Wednesday, April 03, 2013

The Farmer's Wife (1928)

Beefing on Hitchcock
The Farmer's Wife

Samuel Sweetland's wife dies, and soon after, his daughter gets married, prompting him to make good on a promise to his departed wife that he would re-marry. Sweetland enlists the help of his housekeeper, Minta, to compile a list of eligible women in the area. With a list comprised of four possible brides, he sets out to ask each to marry him. One by one, they turn him down for various reasons, causing him to become more irate and downtrodden with each rejection. Eventually, he comes to realize that the perfect wife was right in front of him the whole time, and he humbly asks Minta to be his bride.

The Farmer's Wife is an oddity in Hitchcock's catalogue, as far as I can tell. Not his first film to lack a mystery, and while a romance is typical of his work, he normally didn't make such bold comedies.
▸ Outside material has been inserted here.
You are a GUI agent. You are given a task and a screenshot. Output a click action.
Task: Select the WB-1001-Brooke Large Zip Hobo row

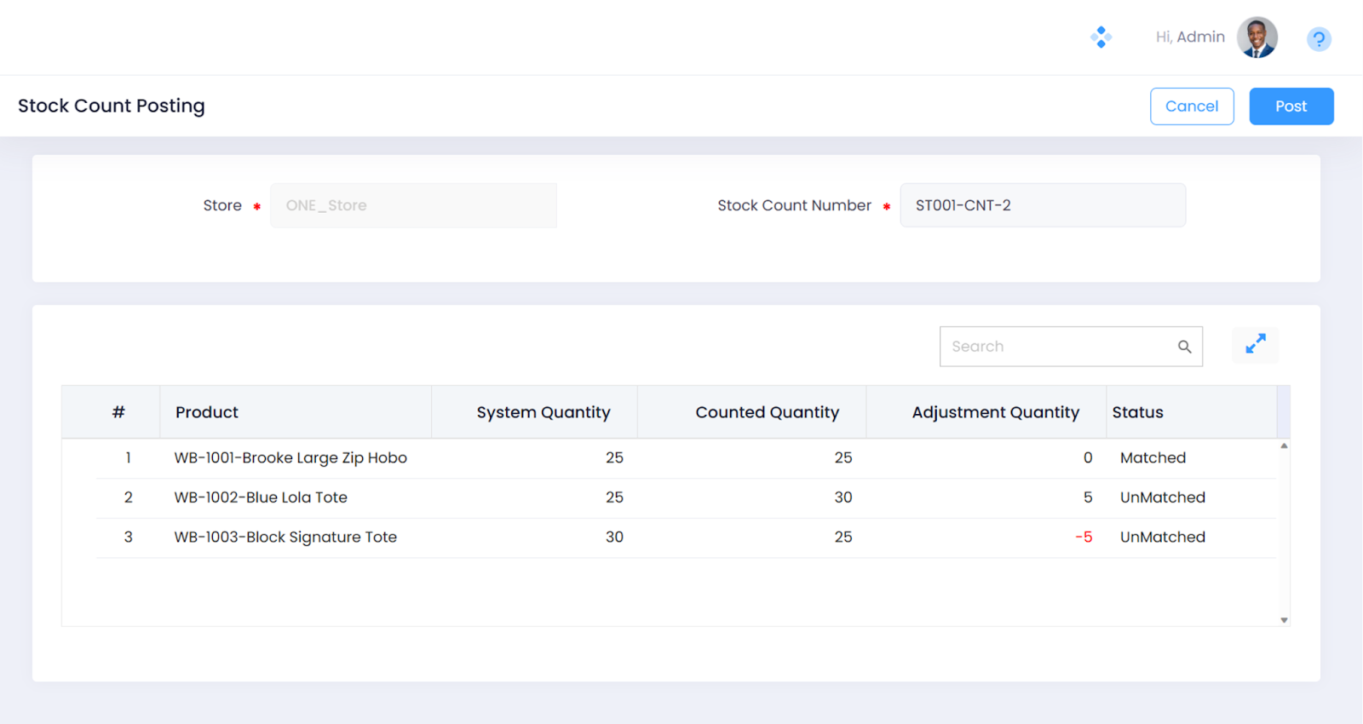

Sure, humour is always present in his films, but so far, the only Hitchcock movie I have laughed this hard at yet was 1955's The Trouble With Harry, which was more a "black comedy" than a "romantic comedy" as The Farmer's Wife is. Filled with some great character growth and sweet sentimentality, there was an almost constant quirky lack of seriousness throughout the film in plot, dialogue and direction.

Where the story focused on a man's nearly futile search for a spouse, the center-piece of the film is a dinner party thrown by one of the candidates. Many of the most comedic scenes occur before and during the party, and there is a short reprieve from the story, as the movie seems to take a little break and follow the farmer's bumbling servant Ash for a couple minutes before returning to the wife hunt.

One scene in particular jumped out at me as "classic Hitchcock" and found me uttering the word "perfect" as it came to a close. As the farmer dictates names to Minta, he mentally pictures each candidate seated across from him in his late wife's chair by the fire. After Minta hands him the list, we see a wide shot of the pair. As he turns to ponder the list, Minta sits down unnoticed in the wife's chair and the screen fades to black. I will go far enough to state this as one of my top 5 all-time favourite shots in a Hitchcock film. It perfectly expressed a sense of completion to the audience, passing on knowledge of what's to come while keeping both on-screen characters ignorant.

The copy I have of this movie has no score whatsoever, so of course, I listened to some classical music while watching. I know some DVD releases have music, and I think I enjoy this one enough that I might just buy myself a copy when I get some spare change.